A monopolizzare l'attenzione delle telecamere è ora Robin Wright, con una Claire Underwood che, pur non riuscendo a pareggiare il carisma della sua controparte, dà vita a una performance attoriale forte e decisa. È il nuovo presidente degli Stati Uniti d'America, costretto a lottare per un futuro messo fin troppo in pericolo dalle azioni del passato. Un passato che continua, seppur a sproposito, a essere utilizzato come positivo termine di paragone in opinioni e giudizi. Perché anche prima dell'improvviso allontanamento di Kevin Spacey, lo show creato da Beau Willimon aveva perso gran parte di quelle caratteristiche che ne avevano decretato il successo fin dal suo debutto nel 2013.

Antichi problemi

Le criticità che affiorano nelle prime puntate di questa sesta stagione non sono infatti dissimili da quelle che hanno azzoppato, con sempre maggior veemenza, il fluire della serie. Il panorama all'interno del quale lo spettatore è lanciato è caotico, confusionario, imprevedibile. Lo era stato fino all'ultimo secondo del precedente ciclo di episodi e, forse, lo sarà anche fino alla conclusione di questo viaggio durato cinque anni. Un caos, quello derivato dalla frettolosa riscrittura della sceneggiatura, che si allontana dalla Casa Bianca o dalle cabine elettorali e che sembra volersi focalizzare su una battaglia, quella tra governo federale e lobby, in cui il risuonare delle dichiarazioni è più assordante di un clangore di spade. Uno scontro potenzialmente mortale e inverosimile, che tra presunti attentati e dichiarazioni di guerra abbandona qualunque velleità di realismo in favore di un artificioso sensazionalismo e di una spasmodica ricerca dei colpi di scena.
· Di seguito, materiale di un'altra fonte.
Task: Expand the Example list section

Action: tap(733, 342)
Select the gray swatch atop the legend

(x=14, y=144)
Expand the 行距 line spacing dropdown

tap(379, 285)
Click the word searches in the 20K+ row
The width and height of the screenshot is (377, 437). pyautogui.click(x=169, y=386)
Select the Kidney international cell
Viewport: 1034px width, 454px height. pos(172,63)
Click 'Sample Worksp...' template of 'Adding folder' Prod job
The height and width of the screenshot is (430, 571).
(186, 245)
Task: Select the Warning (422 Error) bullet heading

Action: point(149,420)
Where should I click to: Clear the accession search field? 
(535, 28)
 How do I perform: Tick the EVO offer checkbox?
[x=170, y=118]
Dopo cinque stagioni e qualche episodio appare però chiaro che l'ingrediente che ha reso unico e affascinante lo show prodotto da Netflix (in Italia in onda su Sky Atlantic) è proprio la caratterizzazione dei personaggi e un'indagine certosina delle motivazioni che li spingono verso il potere. Elementi che, con il passare del tempo, hanno trovato sempre meno spazio all'interno della narrazione. Per quanto il carisma del personaggio di Spacey quindi abbia contribuito al successo della serie e al mascheramento di numerosi difetti narrativi, le problematiche che rischiano di caratterizzare questa stagione hanno radici ben più radicate e difficili da raddrizzare. La speranza è quella di assistere a un finale che renda merito, con semplicità e senza voglia di strafare, a uno degli show più amati degli ultimi anni.